Enhancing Graph Collaborative Filtering with FourierKAN Feature Transformation
Jinfeng Xu, Zheyu Chen, Jinze Li, Shuo Yang, Wei Wang, Xiping Hu, Edith Ngai
TL;DR
This work reevaluates the role of feature transformation in graph-based collaborative filtering and introduces FourierKAN-GCF, which replaces traditional MLP-based transformations with Fourier Kolmogorov-Arnold Networks to enhance representation while easing training. By removing the need for heavy transform matrices and employing a Fourier-coefficient-based activation, the model achieves superior performance over common GCF backbones and remains compatible with advanced self-supervised backbones.
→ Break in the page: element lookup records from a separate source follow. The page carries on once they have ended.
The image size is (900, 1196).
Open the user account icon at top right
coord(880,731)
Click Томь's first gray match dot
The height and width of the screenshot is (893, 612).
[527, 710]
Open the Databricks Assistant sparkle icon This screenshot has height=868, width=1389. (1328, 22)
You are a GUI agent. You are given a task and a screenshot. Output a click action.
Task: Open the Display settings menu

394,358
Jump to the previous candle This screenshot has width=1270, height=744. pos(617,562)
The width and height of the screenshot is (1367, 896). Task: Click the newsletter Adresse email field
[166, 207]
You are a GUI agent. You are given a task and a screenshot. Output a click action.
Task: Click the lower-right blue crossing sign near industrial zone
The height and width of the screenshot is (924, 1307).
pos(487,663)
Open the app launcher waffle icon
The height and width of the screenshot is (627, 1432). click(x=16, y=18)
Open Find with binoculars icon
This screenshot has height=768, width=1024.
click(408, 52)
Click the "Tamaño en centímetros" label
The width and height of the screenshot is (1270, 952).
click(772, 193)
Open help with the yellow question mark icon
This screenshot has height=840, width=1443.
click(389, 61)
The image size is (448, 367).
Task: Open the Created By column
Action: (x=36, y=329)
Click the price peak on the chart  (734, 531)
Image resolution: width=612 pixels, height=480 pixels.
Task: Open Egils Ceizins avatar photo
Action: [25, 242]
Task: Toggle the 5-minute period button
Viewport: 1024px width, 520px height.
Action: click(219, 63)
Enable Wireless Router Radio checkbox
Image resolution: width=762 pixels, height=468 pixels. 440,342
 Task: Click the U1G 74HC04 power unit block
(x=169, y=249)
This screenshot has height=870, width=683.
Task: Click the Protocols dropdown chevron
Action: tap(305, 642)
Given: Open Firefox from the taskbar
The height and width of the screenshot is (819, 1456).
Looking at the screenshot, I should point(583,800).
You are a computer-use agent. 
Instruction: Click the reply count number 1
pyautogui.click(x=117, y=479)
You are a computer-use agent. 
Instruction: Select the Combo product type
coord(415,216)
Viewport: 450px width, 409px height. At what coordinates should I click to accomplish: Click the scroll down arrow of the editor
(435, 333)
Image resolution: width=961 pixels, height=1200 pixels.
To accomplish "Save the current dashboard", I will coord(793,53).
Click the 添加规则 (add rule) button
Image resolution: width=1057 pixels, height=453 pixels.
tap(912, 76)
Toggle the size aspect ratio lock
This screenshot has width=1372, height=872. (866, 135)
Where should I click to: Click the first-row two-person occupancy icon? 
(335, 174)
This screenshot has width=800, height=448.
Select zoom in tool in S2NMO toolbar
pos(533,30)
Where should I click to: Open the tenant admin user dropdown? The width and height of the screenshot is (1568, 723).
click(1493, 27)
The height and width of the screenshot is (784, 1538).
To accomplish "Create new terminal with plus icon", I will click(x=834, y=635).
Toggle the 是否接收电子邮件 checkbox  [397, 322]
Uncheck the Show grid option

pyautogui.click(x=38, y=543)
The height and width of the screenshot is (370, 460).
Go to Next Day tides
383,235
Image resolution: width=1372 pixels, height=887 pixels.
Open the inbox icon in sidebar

Ablations and sensitivity analyses demonstrate the effectiveness and tunability of FourierKAN, particularly through the grid size g and dropout strategies. The proposed approach offers a practical, scalable path to stronger graph-based recommendations across diverse datasets.
Abstract
Graph Collaborative Filtering (GCF) has emerged as a dominant paradigm in modern recommendation systems, excelling at modeling complex user-item interactions and capturing high-order collaborative signals through graph-structured learning. Most existing GCF models predominantly rely on simplified graph architectures like LightGCN, which strategically remove feature transformation and activation functions from vanilla graph convolution networks. Through systematic analysis, we reveal that feature transformation in message propagation can enhance model representation, though at the cost of increased training difficulty. To this end, we propose FourierKAN-GCF, a novel GCN framework that adopts Fourier Kolmogorov-Arnold Networks as efficient transformation modules within graph propagation layers. This design enhances model representation while decreasing training difficulty. Our FourierKAN-GCF can achieve higher recommendation performance than most widely used GCF backbone models. In addition, it can be integrated into existing advanced self-supervised models as a backbone, replacing their original backbone to achieve enhanced performance. Extensive experiments on three public datasets demonstrate the superiority of FourierKAN-GCF.